Throughout the whole manuscript the authors should be consistent in using Alzheimer’s disease in full writing or abbreviated form.  

References. It is unclear why the names of certain authors in bibliography is underlined? This looks weird.

Author Response

Dear Reviewer

Thank you very much for your review, opinion and suggestions. According to your suggestions, we made changes as below:

1) This long sentence was divided into 3 separate sentences.

2) We think, that this sentence is correct, and "and" is necessary.

• Keywords: type 2 diabetes mellitus is added.
• Insulin signaling in brain. Repeated (IR) was excluded.

3.1. Suggested reference is added (192)

4. All underlines are excluded. We don't know what happen?

And again thank you very much, now article will be more easy and friendly for readers.

Reviewer 2 Report

ijms-1374409: INSULIN AND INSULIN RESISTANCE IN ALZHEIMER’S DISEASE
Special Issue: Pathogenesis of Alzheimer's Disease

This is a comprehensive review, covering almost all the topics about insulin and Alzheimer's disease (AD). The manuscript is well written and almost ready for publication. The following suggestions may help to increase the value of this review.
Although this is a matter of the Editorial Office, the manuscript PDF file provided for the review has no line numbers. It is very hard to pinpoint the lines mentioned below.

(1) The graphical summaries are recommended. At least two figures should be included. One explains the role of the insulin system in the physiological functions of the central nervous system (CNS). The other explains the pathological changes of the insulin system in AD. 

(2) The insulin production in CNS should be discussed. In the end of "1. Introduction", the function of insulin synthesized in CNS should be summarized (for example, as described in the introduction of 10.1172/jci.insight.131682).

(3) Page 1/28 in the introduction " Insulin can cross the blood-brain barrier (BBB) from the circulation to the brain via the capillary endothelial cells of the BBB by a selective, saturable, receptor-dependent mechanism [3]." The BBB is also affected somehow in dementia (for example, 10.1523/jneurosci.2506-18.2019). The change of BBB and insulin transport to CNS in AD should be briefly discussed somewhere (for example, before "5. Therapy").

(4) The relationship between the insulin system and the neurodegenerative diseases other than AD should be briefly summarized at the beginning of "4. Insulin resistance and Alzheimer’s disease" (for example, 10.1111/bph.14471 or 10.1038/s41531-016-0001-1). Whether or not insulin resistance accelerates dementia other than AD (for example, frontotemporal dementia, dementia with Lewy bodies, and so on) is an important point of view to understand the role of insulin in AD. 

(5) The cerebrovascular damages by insulin resistance in AD should be discussed. The dementia with AD pathology alone is very rare.

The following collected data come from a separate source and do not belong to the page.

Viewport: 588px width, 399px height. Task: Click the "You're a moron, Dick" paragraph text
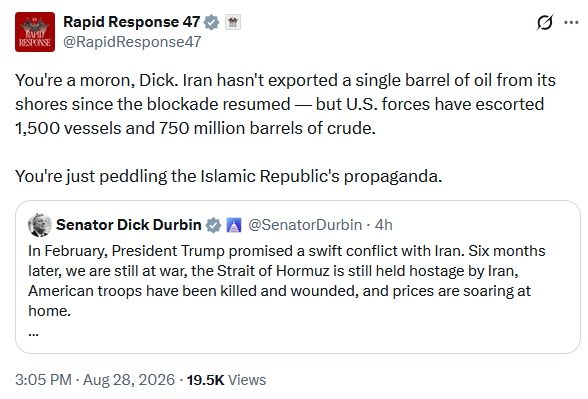click(285, 104)
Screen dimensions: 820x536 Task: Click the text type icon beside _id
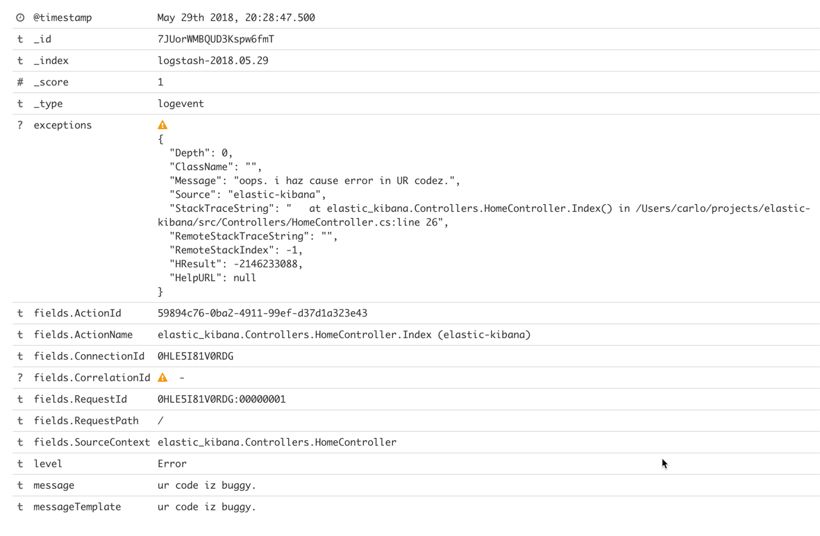click(x=20, y=39)
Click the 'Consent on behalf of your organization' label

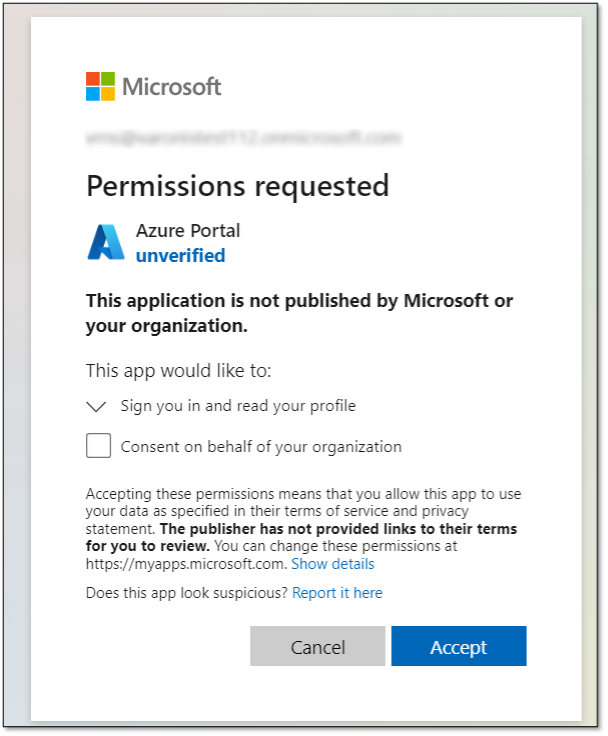pos(261,447)
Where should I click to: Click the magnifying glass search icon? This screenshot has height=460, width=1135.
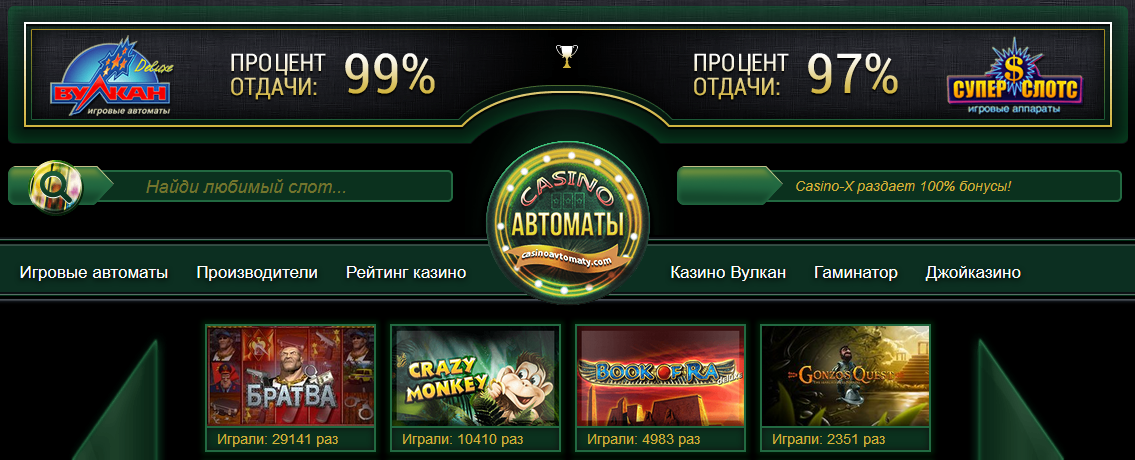55,187
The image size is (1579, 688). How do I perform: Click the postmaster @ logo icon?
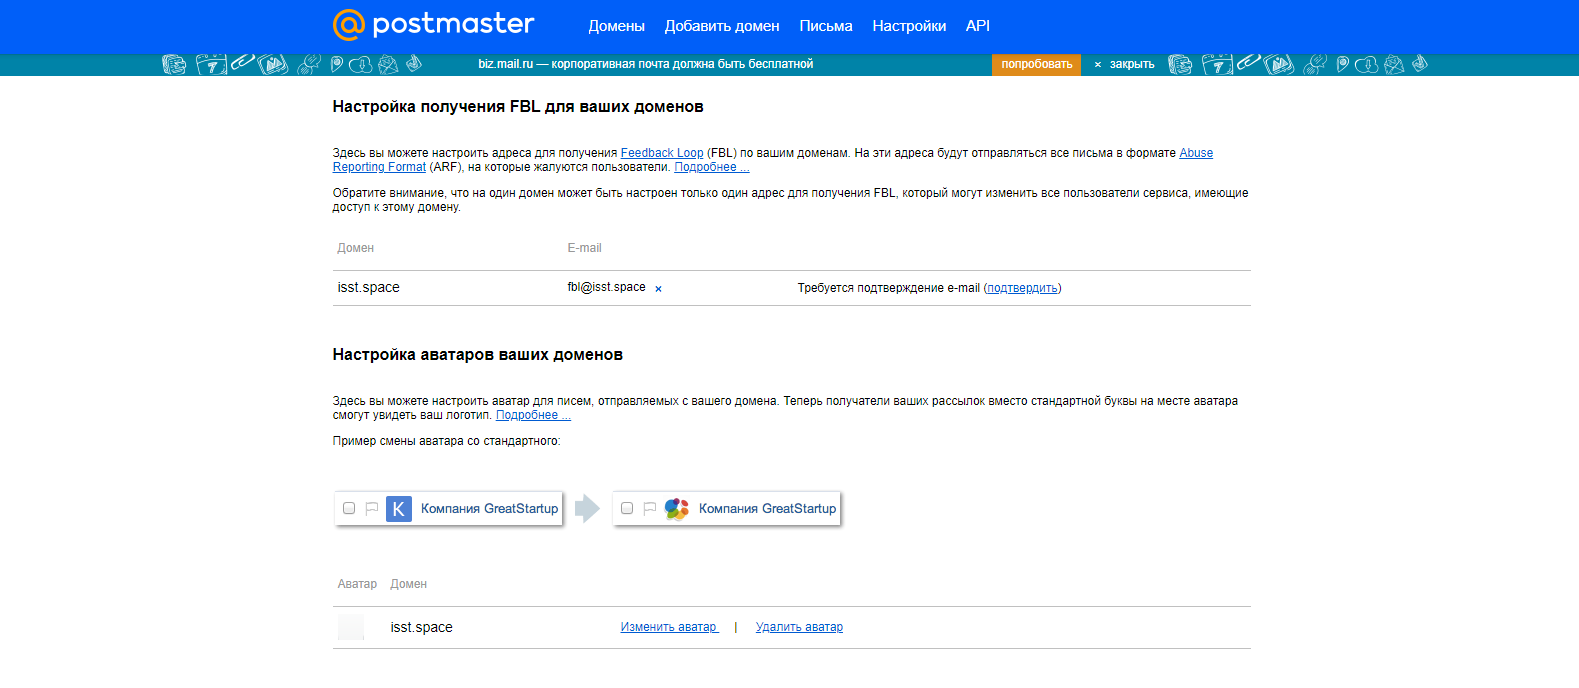click(348, 25)
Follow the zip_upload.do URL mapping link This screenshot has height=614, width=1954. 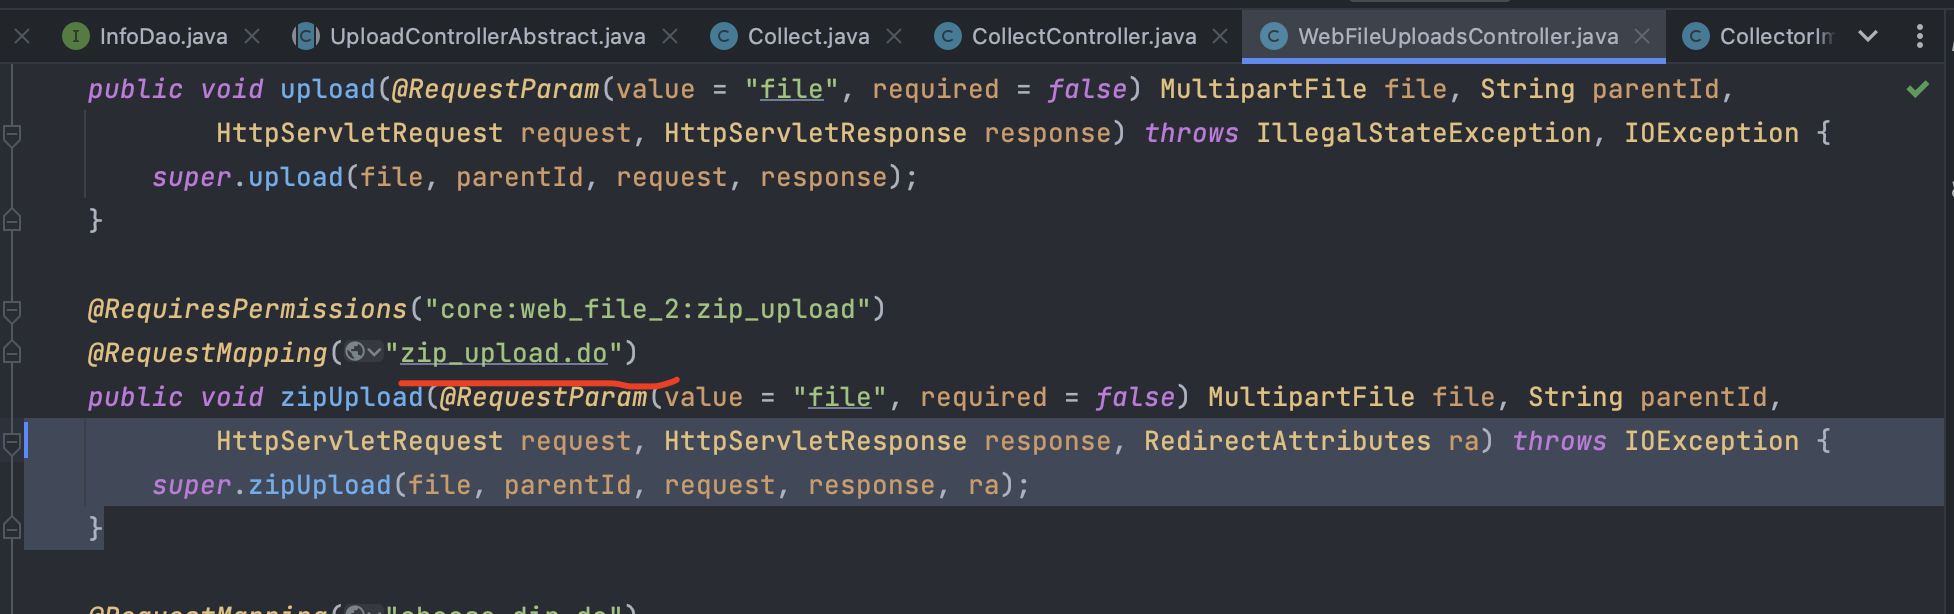click(x=503, y=353)
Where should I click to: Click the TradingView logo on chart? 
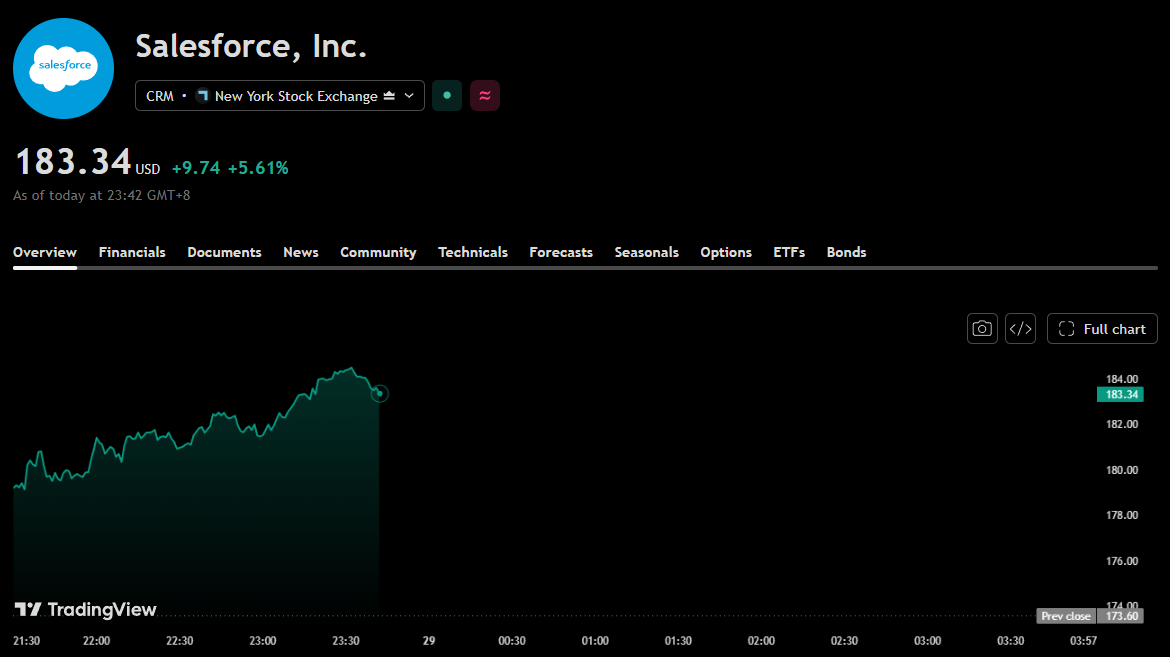tap(85, 610)
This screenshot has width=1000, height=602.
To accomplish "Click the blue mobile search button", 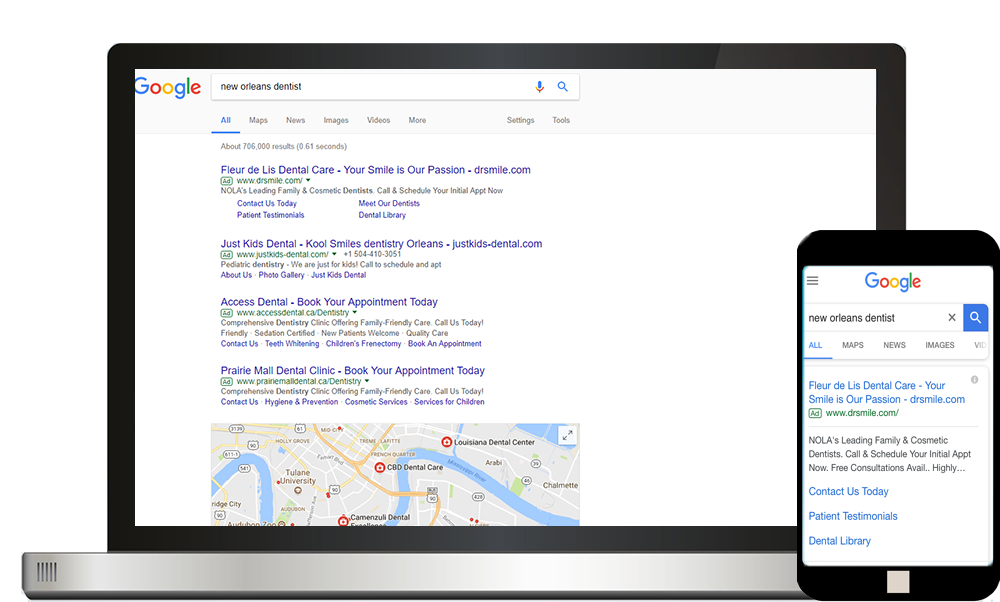I will [x=975, y=318].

Almost all the elderly patients of AD have some level of cerebrovascular pathologies as atherosclerosis. Insulin resistance should accelerate cerebrovascular damages. This matter should be discussed.

(6) Page 2/28 in 2. The role of insulin in <the central nervous system>
"On the other hand, changes of insulin signaling in <the central nervous system> may accelerate brain aging, affect plasticity and may be involved in the process of neurodegeneration [18]."
<the central nervous system> should be CNS.

(7) page 7/28 in 4.2. Insulin resistance and amyloid-beta pathology
in the <synapses> of <neurons>. It functions as a <cell surface receptor> and has been implicated as a regulator of synapse formation, <neural plasticity>, antimicrobial activity and <iron export>. APP
The underline of the parenthetical words above may be unnecessary.

End of File

Author Response

Dear Reviewer

Thank you very much for your review, opinion and suggestions. According to your suggestions, we made changes as below:

1) The graphical summaries is included.

2) The production of insulin in CNS is discussed in the end of "Introduction"

3) Suggested information is included, however in other place (In Introduction).

4) This suggested point is included at the "4".

5) We think, that manuscript is long, and therefore additional informations, however, important, will make mistakes.

6) "the central nervous system" is changed - CNS

7) The underline is excluded.

And again thank you very much. Now, article is more easy and friendly for readers.